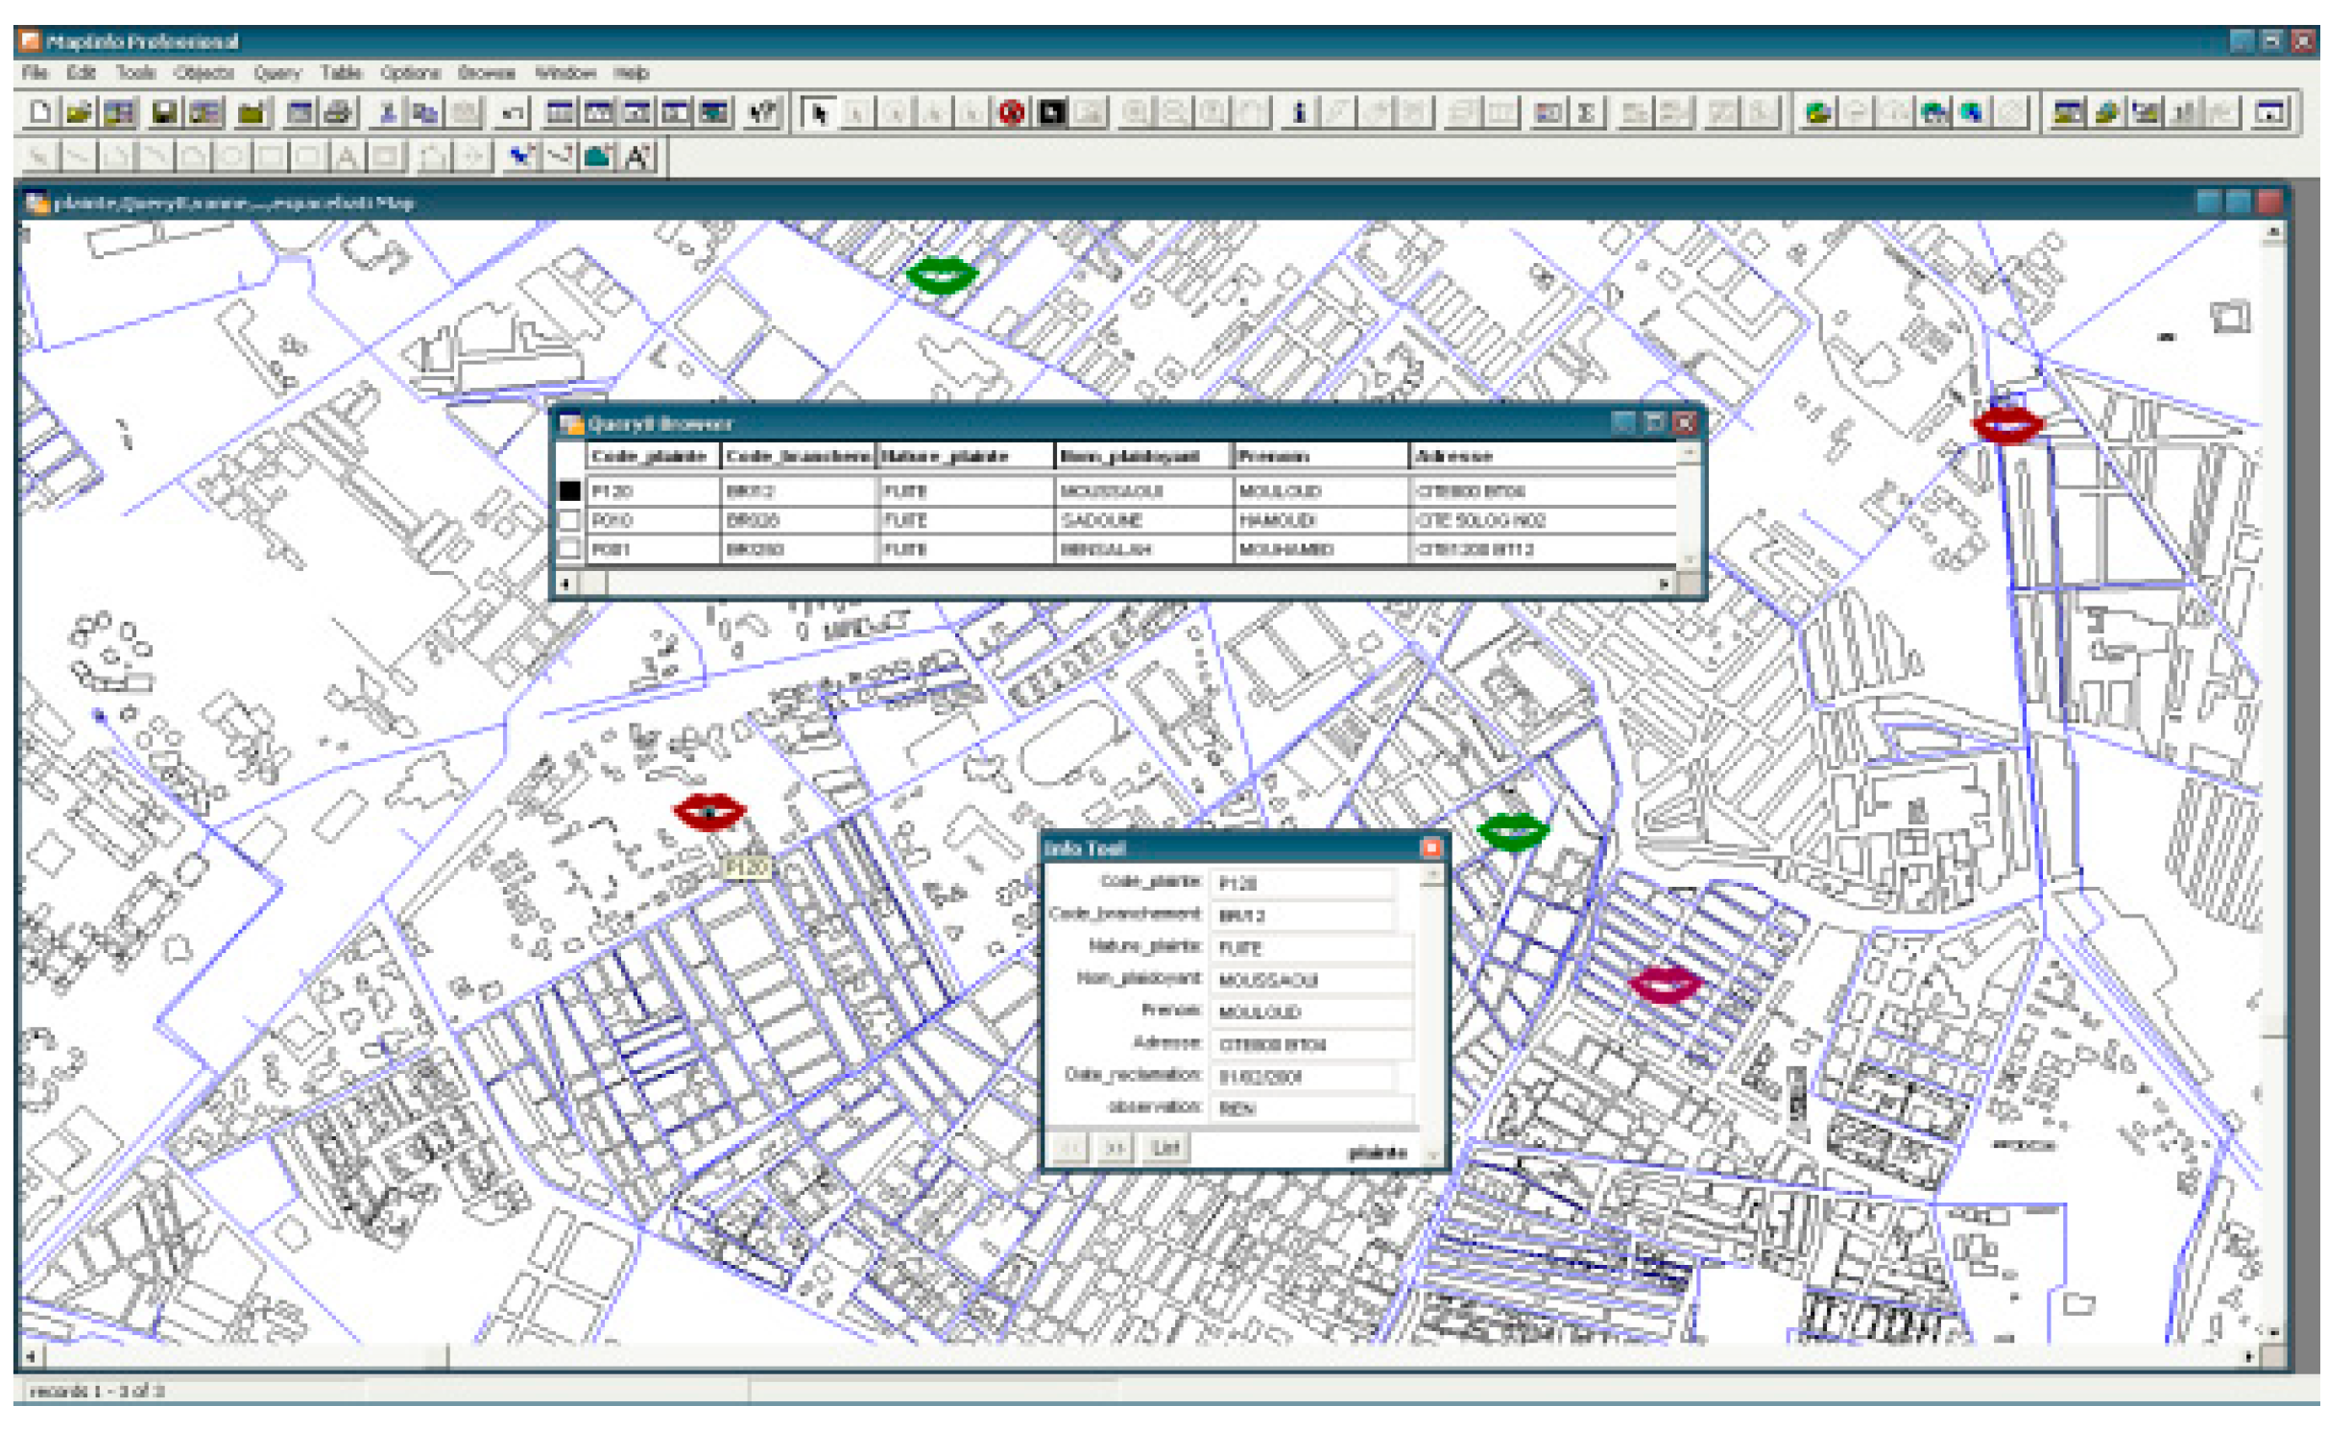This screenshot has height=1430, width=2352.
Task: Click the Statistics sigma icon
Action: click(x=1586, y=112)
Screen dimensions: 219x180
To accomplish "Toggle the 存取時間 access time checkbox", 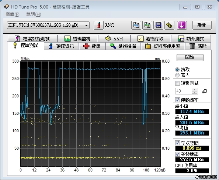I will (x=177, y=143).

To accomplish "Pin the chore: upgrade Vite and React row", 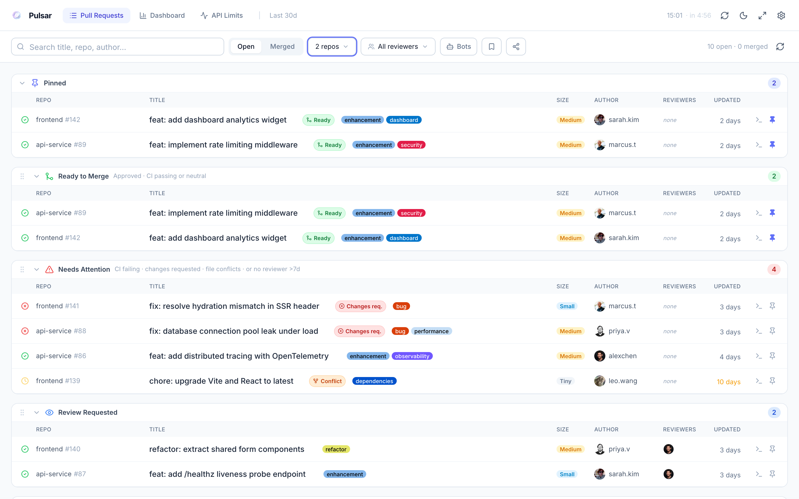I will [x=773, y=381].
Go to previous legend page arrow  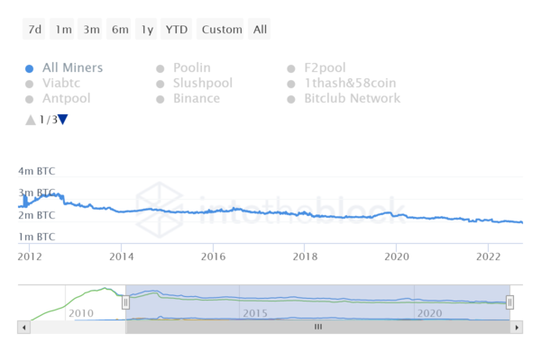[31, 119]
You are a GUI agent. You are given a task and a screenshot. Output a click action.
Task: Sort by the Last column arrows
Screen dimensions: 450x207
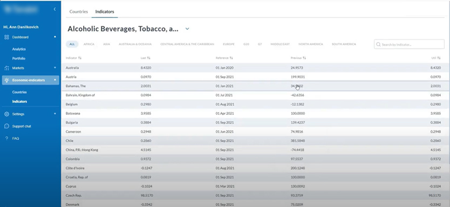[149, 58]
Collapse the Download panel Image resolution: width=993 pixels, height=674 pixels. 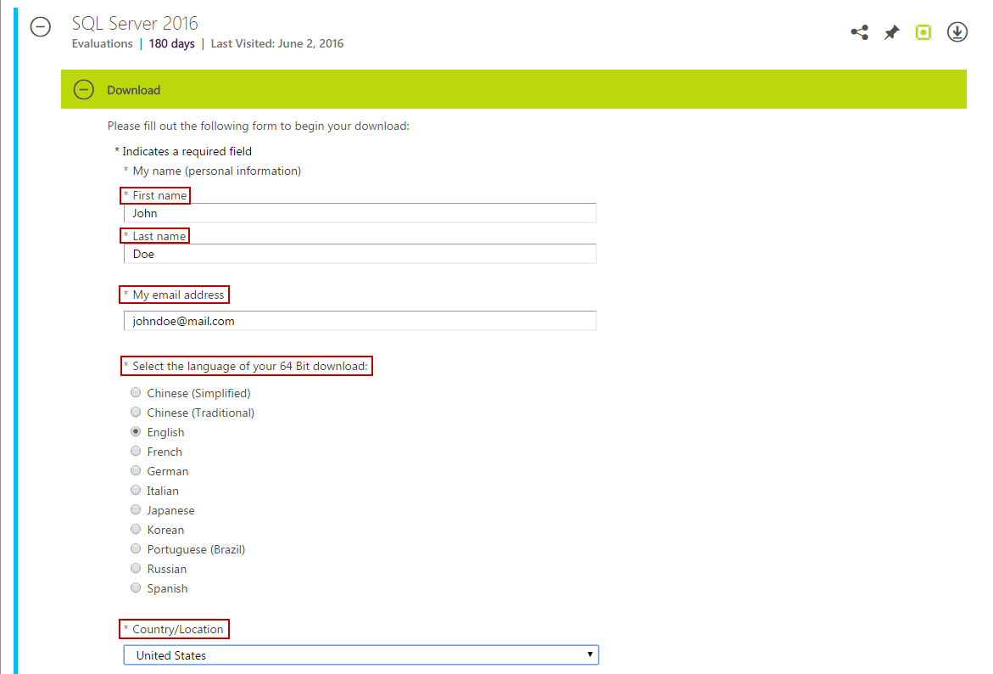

WRITTEN TASK -> Express the lines from the one containing "You are a GUI" up to and including the last line of the entries as a JSON list of strings, one string per line and no strings for blank lines. Leave the pictures out of the list.

FULL OUTPUT ->
[
  "You are a GUI agent. You are given a task and a screenshot. Output a click action.",
  "Task: Sort by the Last column arrows",
  "Screen dimensions: 450x207",
  "[149, 58]",
  "Collapse the Download panel Image resolution: width=993 pixels, height=674 pixels. "
]